LITTÉRATURE

 « Double V » – Dans l’ombre de Virginia, Vanessa

Double V
crédits: éditions Actes Sud

Avec Double V, la romancière Laura Ulonati signe un récit à la prose hypnotique sur la grande oubliée des biographies de Virginia Woolf : sa sœur Vanessa, qui, elle aussi, souhaitait devenir une grande artiste.

Tous les duos ne supportent pas bien le passage du temps. Concernant Virginia Woolf, le double V qui a marqué l’histoire est celui d’avec Vita Sackville-West, mondaine et amante de l’écrivaine. Les étreintes des deux femmes ont d’ailleurs été immortalisées au cinéma (Vita & Virginia, 2017), achevant de consumer dans les mémoires l’autre « V » qui a hanté la vie de Virginia Woolf. Cette initiale, c’est celle de Vanessa Bell, sa sœur. Pour combler le vide et rendre hommage à sa propre sœur, Laura Ulonati écrit un livre sur ce chaînon manquant. C’est ainsi que le deuxième « V » peut enfin, lui aussi, entrer dans la légende.

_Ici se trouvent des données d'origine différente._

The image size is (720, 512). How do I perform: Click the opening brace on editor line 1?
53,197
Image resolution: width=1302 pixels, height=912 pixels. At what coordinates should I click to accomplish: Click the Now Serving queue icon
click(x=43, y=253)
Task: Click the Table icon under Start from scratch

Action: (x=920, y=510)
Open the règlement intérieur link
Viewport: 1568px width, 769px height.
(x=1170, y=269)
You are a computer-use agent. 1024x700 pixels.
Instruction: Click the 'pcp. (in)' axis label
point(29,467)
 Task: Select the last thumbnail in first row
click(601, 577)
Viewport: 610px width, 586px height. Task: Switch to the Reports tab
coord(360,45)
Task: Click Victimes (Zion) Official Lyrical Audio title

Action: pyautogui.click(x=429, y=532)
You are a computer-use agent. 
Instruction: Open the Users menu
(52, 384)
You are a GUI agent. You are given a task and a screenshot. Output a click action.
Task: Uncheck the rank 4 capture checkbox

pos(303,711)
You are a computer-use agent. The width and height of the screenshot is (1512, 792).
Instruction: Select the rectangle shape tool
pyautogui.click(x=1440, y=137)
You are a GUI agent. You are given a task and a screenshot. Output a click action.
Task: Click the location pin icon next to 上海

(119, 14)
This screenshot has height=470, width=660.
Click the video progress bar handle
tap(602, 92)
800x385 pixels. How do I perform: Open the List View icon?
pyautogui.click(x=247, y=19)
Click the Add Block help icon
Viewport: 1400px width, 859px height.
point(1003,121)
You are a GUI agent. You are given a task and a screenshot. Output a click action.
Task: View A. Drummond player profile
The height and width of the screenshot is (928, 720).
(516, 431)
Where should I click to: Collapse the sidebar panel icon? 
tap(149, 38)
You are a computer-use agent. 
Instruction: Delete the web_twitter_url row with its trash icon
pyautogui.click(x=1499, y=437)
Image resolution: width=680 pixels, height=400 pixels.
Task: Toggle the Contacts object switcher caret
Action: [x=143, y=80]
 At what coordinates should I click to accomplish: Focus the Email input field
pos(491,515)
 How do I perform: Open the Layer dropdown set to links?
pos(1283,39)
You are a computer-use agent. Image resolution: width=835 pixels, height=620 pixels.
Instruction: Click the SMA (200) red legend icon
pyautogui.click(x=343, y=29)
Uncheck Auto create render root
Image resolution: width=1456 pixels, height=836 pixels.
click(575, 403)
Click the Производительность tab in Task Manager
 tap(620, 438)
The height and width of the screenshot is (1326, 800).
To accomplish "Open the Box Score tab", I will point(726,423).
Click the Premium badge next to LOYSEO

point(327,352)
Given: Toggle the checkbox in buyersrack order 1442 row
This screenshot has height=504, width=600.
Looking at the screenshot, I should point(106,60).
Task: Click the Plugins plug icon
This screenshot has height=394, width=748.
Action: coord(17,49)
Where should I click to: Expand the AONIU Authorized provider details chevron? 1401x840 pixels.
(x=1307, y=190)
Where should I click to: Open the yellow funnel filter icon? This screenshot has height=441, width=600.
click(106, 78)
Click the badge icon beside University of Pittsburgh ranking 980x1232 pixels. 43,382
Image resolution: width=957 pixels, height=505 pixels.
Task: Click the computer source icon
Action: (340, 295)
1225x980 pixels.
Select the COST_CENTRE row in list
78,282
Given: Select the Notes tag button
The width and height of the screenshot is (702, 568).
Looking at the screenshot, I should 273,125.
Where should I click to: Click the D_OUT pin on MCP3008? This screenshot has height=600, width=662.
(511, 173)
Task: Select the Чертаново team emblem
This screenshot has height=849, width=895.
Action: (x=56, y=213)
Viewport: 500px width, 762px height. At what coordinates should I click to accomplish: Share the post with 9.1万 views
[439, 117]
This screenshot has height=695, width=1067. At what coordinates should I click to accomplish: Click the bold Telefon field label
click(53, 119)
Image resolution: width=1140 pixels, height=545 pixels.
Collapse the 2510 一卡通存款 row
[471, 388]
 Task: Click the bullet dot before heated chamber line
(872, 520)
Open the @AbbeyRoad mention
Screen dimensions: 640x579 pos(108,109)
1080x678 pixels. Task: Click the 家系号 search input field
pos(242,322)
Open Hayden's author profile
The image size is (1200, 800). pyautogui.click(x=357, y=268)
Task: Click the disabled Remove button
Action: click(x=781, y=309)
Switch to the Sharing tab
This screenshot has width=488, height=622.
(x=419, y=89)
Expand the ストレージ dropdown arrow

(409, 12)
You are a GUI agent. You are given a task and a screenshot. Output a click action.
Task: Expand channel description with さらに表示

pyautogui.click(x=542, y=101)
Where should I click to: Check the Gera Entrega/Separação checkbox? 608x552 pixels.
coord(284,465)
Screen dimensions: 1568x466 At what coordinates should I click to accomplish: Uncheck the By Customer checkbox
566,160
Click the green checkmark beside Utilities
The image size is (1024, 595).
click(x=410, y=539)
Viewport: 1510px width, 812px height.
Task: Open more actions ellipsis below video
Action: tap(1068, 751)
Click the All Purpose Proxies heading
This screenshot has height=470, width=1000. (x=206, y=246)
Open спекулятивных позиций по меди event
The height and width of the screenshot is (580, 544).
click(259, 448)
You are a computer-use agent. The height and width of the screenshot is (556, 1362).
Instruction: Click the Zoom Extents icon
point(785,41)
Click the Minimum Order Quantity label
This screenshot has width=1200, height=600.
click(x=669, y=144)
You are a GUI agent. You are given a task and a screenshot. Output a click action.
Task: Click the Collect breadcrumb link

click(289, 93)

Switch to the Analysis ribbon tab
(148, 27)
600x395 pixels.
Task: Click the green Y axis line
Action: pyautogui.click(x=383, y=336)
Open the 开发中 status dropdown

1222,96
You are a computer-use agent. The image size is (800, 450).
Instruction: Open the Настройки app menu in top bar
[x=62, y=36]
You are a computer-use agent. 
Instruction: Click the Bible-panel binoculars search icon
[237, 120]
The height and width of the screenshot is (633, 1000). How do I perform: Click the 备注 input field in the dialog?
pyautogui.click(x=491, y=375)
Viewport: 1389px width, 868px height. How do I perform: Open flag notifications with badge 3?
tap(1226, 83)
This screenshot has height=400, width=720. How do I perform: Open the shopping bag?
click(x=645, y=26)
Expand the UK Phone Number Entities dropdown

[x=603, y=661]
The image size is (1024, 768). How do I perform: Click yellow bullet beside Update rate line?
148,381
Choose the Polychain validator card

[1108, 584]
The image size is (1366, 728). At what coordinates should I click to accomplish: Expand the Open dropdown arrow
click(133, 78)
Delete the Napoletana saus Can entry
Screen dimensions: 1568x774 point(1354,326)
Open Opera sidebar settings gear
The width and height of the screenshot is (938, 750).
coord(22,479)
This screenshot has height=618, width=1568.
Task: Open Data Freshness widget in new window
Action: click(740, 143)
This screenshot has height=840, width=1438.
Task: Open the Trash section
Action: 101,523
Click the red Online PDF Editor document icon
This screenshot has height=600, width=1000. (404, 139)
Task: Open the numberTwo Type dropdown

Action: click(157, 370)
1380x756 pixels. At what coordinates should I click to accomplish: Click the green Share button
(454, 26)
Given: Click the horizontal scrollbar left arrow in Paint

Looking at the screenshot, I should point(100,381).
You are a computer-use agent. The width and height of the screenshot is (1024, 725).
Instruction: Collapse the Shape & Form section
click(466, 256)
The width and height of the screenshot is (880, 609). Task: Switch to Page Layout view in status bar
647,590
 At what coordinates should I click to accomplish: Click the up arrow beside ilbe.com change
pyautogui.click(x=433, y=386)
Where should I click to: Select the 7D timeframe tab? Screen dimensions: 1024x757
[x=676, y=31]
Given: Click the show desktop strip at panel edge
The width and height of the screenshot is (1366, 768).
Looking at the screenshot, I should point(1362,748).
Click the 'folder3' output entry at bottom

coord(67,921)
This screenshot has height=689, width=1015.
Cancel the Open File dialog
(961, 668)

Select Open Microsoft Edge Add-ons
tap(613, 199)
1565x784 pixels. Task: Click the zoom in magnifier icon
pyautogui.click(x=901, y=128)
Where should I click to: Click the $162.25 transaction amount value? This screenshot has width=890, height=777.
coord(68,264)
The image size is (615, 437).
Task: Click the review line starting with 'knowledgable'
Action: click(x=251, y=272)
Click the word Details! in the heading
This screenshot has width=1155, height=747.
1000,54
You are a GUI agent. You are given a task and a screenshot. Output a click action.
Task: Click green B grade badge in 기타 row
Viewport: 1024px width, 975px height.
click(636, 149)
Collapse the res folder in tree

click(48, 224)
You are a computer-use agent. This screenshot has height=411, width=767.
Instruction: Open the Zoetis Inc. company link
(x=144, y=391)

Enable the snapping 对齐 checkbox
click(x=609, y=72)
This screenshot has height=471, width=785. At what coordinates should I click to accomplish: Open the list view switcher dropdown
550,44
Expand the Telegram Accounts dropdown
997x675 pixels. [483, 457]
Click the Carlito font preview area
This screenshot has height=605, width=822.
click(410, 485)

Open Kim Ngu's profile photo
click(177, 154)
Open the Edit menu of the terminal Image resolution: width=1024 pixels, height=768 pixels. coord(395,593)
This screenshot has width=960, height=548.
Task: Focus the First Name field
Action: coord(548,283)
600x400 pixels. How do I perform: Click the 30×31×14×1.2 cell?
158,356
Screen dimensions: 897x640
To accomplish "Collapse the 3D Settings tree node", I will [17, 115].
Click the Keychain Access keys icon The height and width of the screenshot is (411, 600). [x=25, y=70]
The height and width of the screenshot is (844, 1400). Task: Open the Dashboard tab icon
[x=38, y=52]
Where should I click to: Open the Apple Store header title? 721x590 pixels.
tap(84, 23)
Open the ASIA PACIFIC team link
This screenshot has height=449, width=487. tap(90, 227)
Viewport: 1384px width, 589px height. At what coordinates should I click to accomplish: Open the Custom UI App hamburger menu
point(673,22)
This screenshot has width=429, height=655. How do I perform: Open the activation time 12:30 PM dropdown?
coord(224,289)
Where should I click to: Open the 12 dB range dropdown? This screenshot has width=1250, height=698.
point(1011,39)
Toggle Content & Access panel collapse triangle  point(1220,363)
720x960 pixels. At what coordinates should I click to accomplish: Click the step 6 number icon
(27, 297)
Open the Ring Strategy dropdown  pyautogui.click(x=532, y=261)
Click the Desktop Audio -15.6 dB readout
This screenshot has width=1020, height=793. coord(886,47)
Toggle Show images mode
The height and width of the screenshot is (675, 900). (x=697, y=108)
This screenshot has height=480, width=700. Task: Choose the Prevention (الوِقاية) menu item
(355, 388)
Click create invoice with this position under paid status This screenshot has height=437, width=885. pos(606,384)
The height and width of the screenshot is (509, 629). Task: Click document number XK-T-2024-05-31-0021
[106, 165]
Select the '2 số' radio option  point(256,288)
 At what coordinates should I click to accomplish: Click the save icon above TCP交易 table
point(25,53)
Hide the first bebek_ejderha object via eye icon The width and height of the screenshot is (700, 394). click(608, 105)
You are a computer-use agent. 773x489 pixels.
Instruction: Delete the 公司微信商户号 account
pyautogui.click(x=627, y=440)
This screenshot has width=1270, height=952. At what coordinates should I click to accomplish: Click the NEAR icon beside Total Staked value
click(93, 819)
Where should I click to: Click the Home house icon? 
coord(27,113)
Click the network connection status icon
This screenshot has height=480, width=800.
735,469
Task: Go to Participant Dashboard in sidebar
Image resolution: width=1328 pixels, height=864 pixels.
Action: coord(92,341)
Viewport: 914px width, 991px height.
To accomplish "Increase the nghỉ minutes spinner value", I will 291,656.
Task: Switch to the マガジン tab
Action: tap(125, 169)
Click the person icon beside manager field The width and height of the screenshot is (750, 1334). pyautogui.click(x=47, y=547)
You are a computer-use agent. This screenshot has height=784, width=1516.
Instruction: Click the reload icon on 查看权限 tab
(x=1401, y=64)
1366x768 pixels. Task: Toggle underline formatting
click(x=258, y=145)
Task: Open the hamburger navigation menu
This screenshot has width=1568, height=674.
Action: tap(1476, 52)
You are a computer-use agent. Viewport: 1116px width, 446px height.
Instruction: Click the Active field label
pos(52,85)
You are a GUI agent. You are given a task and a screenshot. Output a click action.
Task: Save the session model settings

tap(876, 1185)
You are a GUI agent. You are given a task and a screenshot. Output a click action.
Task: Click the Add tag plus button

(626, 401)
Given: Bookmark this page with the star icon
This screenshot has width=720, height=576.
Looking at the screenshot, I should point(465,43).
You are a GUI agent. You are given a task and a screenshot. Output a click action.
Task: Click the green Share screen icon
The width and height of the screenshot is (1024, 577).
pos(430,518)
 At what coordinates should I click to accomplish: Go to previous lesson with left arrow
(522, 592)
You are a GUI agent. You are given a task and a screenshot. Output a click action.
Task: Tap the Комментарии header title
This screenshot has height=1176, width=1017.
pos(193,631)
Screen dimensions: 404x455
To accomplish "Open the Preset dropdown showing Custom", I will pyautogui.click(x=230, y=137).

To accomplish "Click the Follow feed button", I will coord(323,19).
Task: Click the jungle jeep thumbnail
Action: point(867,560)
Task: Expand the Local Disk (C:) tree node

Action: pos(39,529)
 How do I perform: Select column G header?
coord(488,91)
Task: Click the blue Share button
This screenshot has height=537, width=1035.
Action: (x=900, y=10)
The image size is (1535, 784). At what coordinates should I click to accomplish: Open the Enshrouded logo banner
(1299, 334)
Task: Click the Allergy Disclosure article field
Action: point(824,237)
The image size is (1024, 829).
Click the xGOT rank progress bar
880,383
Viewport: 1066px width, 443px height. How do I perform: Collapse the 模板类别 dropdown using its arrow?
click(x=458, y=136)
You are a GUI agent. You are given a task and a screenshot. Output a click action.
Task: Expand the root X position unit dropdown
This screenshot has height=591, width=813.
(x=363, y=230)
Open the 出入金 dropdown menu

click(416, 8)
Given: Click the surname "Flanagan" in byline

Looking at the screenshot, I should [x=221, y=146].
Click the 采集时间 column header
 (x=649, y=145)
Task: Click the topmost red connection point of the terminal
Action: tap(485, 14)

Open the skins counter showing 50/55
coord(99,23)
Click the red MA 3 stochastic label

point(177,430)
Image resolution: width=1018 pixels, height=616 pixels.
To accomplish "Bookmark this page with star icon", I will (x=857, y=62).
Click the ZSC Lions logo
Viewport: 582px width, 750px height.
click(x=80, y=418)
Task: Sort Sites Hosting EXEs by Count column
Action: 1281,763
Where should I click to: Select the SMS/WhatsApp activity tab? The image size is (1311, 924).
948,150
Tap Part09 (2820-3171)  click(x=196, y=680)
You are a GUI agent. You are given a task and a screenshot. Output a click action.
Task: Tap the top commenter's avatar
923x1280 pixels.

Virginia, itinéraire d’un génie

Tout commence il y a cent trente ans dans une petite ville de l’Est de l’Angleterre. Virginia n’est pas encore Woolf et Vanessa n’est pas encore Bell. En plus d’une initiale, elles se partagent le nom de Stephen, celui de leur père violent et incestueux, qui viendra à bout de leur mère et de leur sœur, Julia et Stella. Sur les photos où les deux sœurs sont habillées des mêmes vêtements, on peut déjà voir se dessiner les stigmates du génie de Virginia. L’autrice s’interroge devant les photos. Remarque chaque contraste qui différencie les deux sœurs. Surmontée de cette grande robe violette, la même que sa sœur, Virginia est-elle déjà un génie ? L’enfant est malingre, le visage creusé, ne se soucie pas de plaire. Le père, Leslie, croit au talent de Virginia, la laisse accéder à sa bibliothèque. On sait déjà qu’elle fera de grandes choses. Vanessa, elle, reçoit une éducation classique, une éducation sans rien.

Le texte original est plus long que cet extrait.